### Task to carry out
Recast every line of the records below as a Markdown table with the columns Row and Line, numbering each row and leaving out blank lines.
--- START ---
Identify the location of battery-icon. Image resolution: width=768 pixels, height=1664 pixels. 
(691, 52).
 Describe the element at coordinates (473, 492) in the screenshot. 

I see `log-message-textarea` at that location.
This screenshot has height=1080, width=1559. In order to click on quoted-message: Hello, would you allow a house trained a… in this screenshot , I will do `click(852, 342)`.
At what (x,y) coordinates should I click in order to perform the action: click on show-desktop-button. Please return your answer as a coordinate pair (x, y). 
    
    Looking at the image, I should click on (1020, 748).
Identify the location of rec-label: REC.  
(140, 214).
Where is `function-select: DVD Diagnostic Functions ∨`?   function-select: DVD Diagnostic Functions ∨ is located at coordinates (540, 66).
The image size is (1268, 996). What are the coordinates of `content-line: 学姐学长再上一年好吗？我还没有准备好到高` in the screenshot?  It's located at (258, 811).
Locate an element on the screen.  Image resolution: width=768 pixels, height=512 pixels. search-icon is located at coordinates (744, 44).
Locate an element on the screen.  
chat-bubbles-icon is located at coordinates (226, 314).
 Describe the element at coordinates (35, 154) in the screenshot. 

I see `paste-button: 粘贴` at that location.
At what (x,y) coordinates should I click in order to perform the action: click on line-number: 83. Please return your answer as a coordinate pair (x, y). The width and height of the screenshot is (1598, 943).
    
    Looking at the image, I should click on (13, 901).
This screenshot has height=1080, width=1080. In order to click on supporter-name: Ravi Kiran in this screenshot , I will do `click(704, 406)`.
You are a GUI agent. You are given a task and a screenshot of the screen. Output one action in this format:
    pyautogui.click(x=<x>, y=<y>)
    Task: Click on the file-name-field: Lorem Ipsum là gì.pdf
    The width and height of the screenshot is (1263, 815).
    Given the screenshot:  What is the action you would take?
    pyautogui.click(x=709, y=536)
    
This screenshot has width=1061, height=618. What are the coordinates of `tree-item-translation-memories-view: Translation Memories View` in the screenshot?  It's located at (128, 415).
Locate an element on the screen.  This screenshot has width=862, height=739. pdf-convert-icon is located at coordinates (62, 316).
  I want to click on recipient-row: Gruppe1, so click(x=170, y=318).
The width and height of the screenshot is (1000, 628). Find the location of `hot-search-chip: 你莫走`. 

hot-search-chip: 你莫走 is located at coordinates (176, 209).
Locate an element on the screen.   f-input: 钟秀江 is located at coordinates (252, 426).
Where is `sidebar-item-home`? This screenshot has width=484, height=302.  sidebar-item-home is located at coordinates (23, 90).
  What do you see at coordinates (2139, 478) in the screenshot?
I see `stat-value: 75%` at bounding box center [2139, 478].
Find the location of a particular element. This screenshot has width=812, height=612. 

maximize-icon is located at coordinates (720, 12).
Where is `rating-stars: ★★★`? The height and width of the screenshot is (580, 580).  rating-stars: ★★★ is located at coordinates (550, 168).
--- END ---
### Your solution
| Row | Line |
|---|---|
| 1 | Identify the location of battery-icon. Image resolution: width=768 pixels, height=1664 pixels.  |
| 2 | (691, 52). |
| 3 |  Describe the element at coordinates (473, 492) in the screenshot.  |
| 4 | I see `log-message-textarea` at that location. |
| 5 | This screenshot has height=1080, width=1559. In order to click on quoted-message: Hello, would you allow a house trained a… in this screenshot , I will do `click(852, 342)`. |
| 6 | At what (x,y) coordinates should I click in order to perform the action: click on show-desktop-button. Please return your answer as a coordinate pair (x, y).  |
| 7 |     Looking at the image, I should click on (1020, 748). |
| 8 | Identify the location of rec-label: REC.   |
| 9 | (140, 214). |
| 10 | Where is `function-select: DVD Diagnostic Functions ∨`?   function-select: DVD Diagnostic Functions ∨ is located at coordinates (540, 66). |
| 11 | The image size is (1268, 996). What are the coordinates of `content-line: 学姐学长再上一年好吗？我还没有准备好到高` in the screenshot?  It's located at (258, 811). |
| 12 | Locate an element on the screen.  Image resolution: width=768 pixels, height=512 pixels. search-icon is located at coordinates (744, 44). |
| 13 | Locate an element on the screen.   |
| 14 | chat-bubbles-icon is located at coordinates (226, 314). |
| 15 |  Describe the element at coordinates (35, 154) in the screenshot.  |
| 16 | I see `paste-button: 粘贴` at that location. |
| 17 | At what (x,y) coordinates should I click in order to perform the action: click on line-number: 83. Please return your answer as a coordinate pair (x, y). The width and height of the screenshot is (1598, 943). |
| 18 |     Looking at the image, I should click on (13, 901). |
| 19 | This screenshot has height=1080, width=1080. In order to click on supporter-name: Ravi Kiran in this screenshot , I will do `click(704, 406)`. |
| 20 | You are a GUI agent. You are given a task and a screenshot of the screen. Output one action in this format: |
| 21 |     pyautogui.click(x=<x>, y=<y>) |
| 22 |     Task: Click on the file-name-field: Lorem Ipsum là gì.pdf |
| 23 |     The width and height of the screenshot is (1263, 815). |
| 24 |     Given the screenshot:  What is the action you would take? |
| 25 |     pyautogui.click(x=709, y=536) |
| 26 | This screenshot has width=1061, height=618. What are the coordinates of `tree-item-translation-memories-view: Translation Memories View` in the screenshot?  It's located at (128, 415). |
| 27 | Locate an element on the screen.  This screenshot has width=862, height=739. pdf-convert-icon is located at coordinates (62, 316). |
| 28 |   I want to click on recipient-row: Gruppe1, so click(x=170, y=318). |
| 29 | The width and height of the screenshot is (1000, 628). Find the location of `hot-search-chip: 你莫走`.  |
| 30 | hot-search-chip: 你莫走 is located at coordinates (176, 209). |
| 31 | Locate an element on the screen.   f-input: 钟秀江 is located at coordinates (252, 426). |
| 32 | Where is `sidebar-item-home`? This screenshot has width=484, height=302.  sidebar-item-home is located at coordinates (23, 90). |
| 33 |   What do you see at coordinates (2139, 478) in the screenshot? |
| 34 | I see `stat-value: 75%` at bounding box center [2139, 478]. |
| 35 | Find the location of a particular element. This screenshot has width=812, height=612.  |
| 36 | maximize-icon is located at coordinates (720, 12). |
| 37 | Where is `rating-stars: ★★★`? The height and width of the screenshot is (580, 580).  rating-stars: ★★★ is located at coordinates (550, 168). |